Teke, Türkiye’nin ihtiyaç duyduğu işgücünün öncelikle yerli işgücünden karşılanması, bunun mümkün olmaması halinde uluslararası işgücünün tamamlayıcı etkisinden faydalanılmasının esas olduğu bir dönemden geçtiklerine vurgu yaptı. Teke, “Türkiye’nin küresel arenadaki konumunun yanı sıra iş gücü piyasasının dinamikleri ve ihtiyaçları da zaman içerisinde değişti. Bu kapsamda nitelikli yatırımcı ve iş gücünün ülkemize çekilmesi, yerli iş gücü arzının sınırlı kalması sebebiyle ihtiyacın karşılanamadığı alanlarda, özellikle tarım dahil yabancı iş gücünden tamamlayıcı mahiyette faydalanılması gereği de doğmuştur” açıklamasında bulundu.
Ürünün paketlenmesi, depolanması, ihracata gönderilmesi gibi tarıma yönelik kalkınma yatırımlarının, tarıma dayalı desteklerin ve bütçeden tarıma ayrılan payın daha yüksek olması gerektiğini dile getiren Teke, “Türkiye’nin üretim gücünün artırılması sadece ihracat pazarlarına değil, tarımın daha iyi desteklenmesine de bağlıdır. Bu noktada tarım, stratejik bir sektör; üretim gücümüzü korumak için tarımsal üretimimiz ve tarıma desteğimiz önceliğimiz olmalıdır” diye belirtti.
“Zirai donun etkileri devam edecek”
Bölgede yaşanan zirai donun etkisinin sadece bu ile sınırlı kalmayacağını belirten Teke, “Önümüzdeki en az iki yıl biz bunun zararını çekeceğiz. Kamudan ek destekler talep eden üreticilerimizin, Ziraat Bankası başta olmak üzere bütün bankalardan borçların faizsiz ertelenmesi hususunda ve TARSİM’den özel hassasiyet niyetinde sesimiz olduğunuz için teşekkür ederim” dedi.
Zirai donla birlikte ihracatçıların pazar kaybı ve kaliteli ürüne ulaşımının da sıkıntıya girdiğine atıfta bulunan Teke, “Ülkemizden ihraç edilen taze sebze ve meyve numunelerinde yapılan analiz ücretleri 01/01/2025 tarihinden itibaren yeniden düzenlenmiştir.

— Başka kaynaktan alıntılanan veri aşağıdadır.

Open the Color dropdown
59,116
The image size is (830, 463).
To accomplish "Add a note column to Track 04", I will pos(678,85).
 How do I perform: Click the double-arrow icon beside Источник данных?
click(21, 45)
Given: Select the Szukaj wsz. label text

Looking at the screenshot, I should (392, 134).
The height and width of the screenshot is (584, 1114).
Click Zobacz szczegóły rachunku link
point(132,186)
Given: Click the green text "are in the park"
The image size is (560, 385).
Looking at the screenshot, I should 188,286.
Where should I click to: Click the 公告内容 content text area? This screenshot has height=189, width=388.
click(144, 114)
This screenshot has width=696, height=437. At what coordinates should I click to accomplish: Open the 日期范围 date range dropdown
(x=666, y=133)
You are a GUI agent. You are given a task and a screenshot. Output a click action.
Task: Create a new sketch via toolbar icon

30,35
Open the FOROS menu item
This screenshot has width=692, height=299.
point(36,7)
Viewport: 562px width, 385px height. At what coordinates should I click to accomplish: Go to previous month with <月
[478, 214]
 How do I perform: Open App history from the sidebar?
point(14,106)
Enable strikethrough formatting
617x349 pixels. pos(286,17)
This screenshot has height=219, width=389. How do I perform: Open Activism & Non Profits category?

Bu noktada ihracatta özel istek analiz fiyatları 2024 yılında KDV dahil 1.414,00 TL’si olan pestisit analizi (2025 yılı fiyat listesinde görülebileceği üzere, gıda ürünlerinde çift cihaz – GC-MS ve LC-MS– pestisit tarama ücretleri) 2025 yılında KDV dahil 4.320,00 TL’sine yükselmiştir. Endişe ve taleplerini dile getiren Meclis Üyelerimiz, yaş meyve sebze ihracatındaki özel istek analiz fiyatlarının önemli oranda maliyet artışına neden olduğunu vurgulamaktadır. Bu düzenlemenin, zaten maliyet baskısı altındaki sektörün üzerinde yeni ilave yük oluşturacağı belirtilerek, ihracatçı açısından yeniden değerlendirilmesi talep edilmektedir” ifadesini kullandı.

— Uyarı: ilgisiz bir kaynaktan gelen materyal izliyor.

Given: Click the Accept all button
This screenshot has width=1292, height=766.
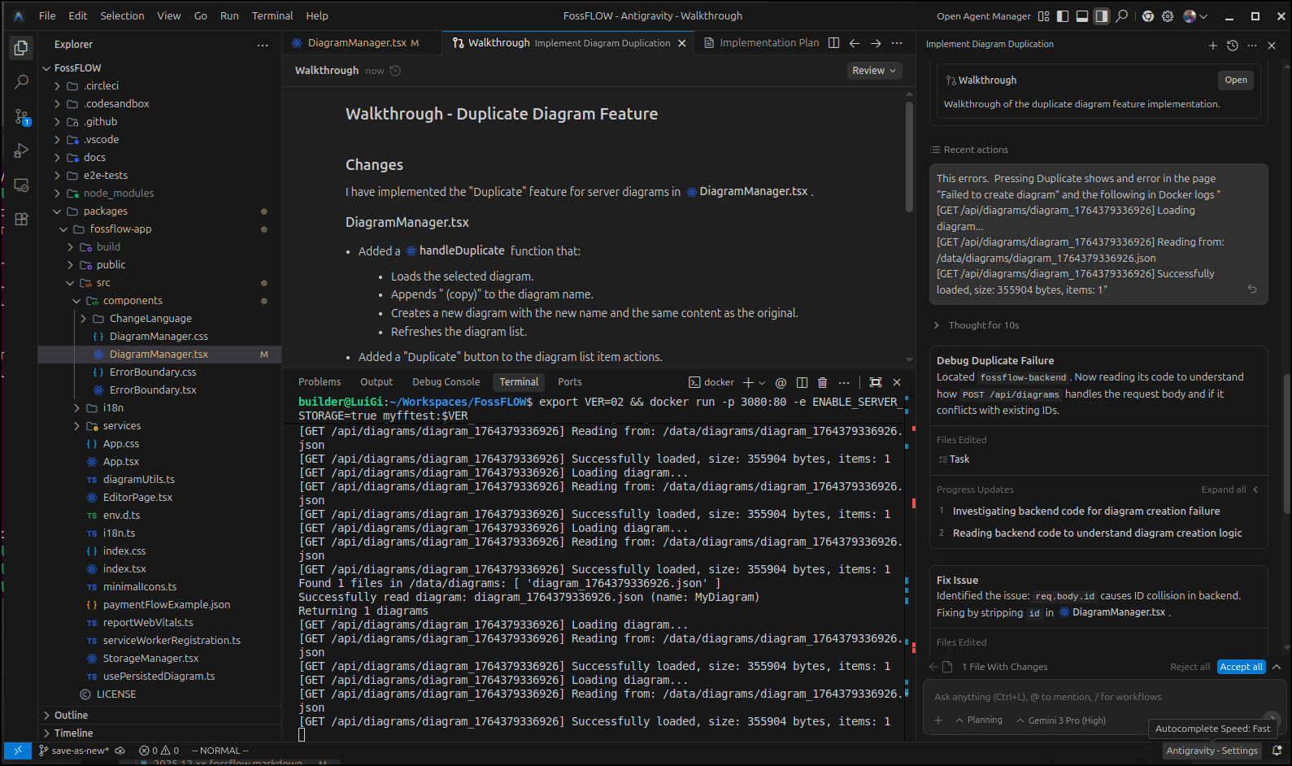Looking at the screenshot, I should point(1241,667).
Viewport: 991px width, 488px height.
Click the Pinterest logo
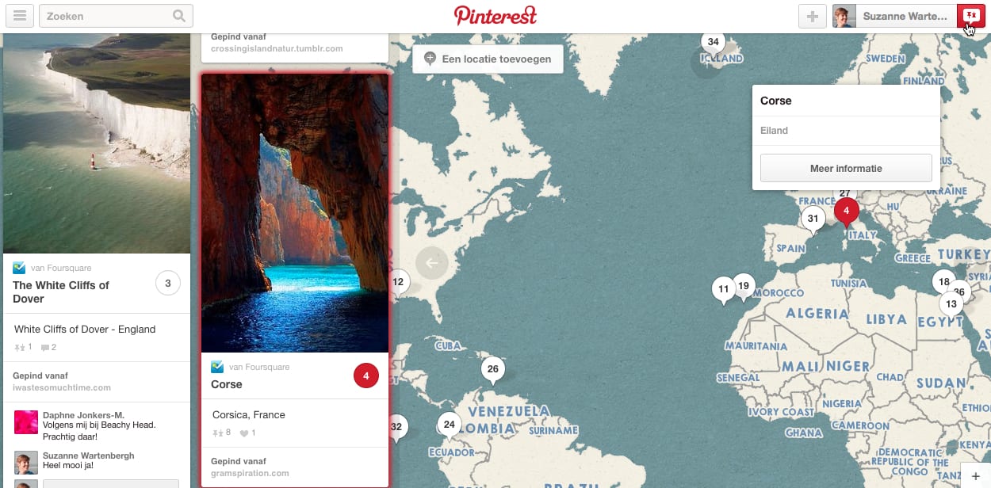point(496,16)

Başkan Teke, mevsimlik tarım işçilerinin ücret ve çalışma sürelerindeki belirsizliklerin son yıllarda iş bırakma eylemlerine dönüştüğünü, bu durumun da hem üretici hem ihracatçı üzerinde ciddi baskılar yarattığını ifade etti. Teke, yasal düzenlemelerle işçilerin asgari brüt ücret üzerinden çalıştırılmasının sağlanması, azami ücret sınırının belirlenmesi ve günlük çalışma saatlerinin iş kanunu ile uyumlu hale getirilmesi gerektiğini kaydetti.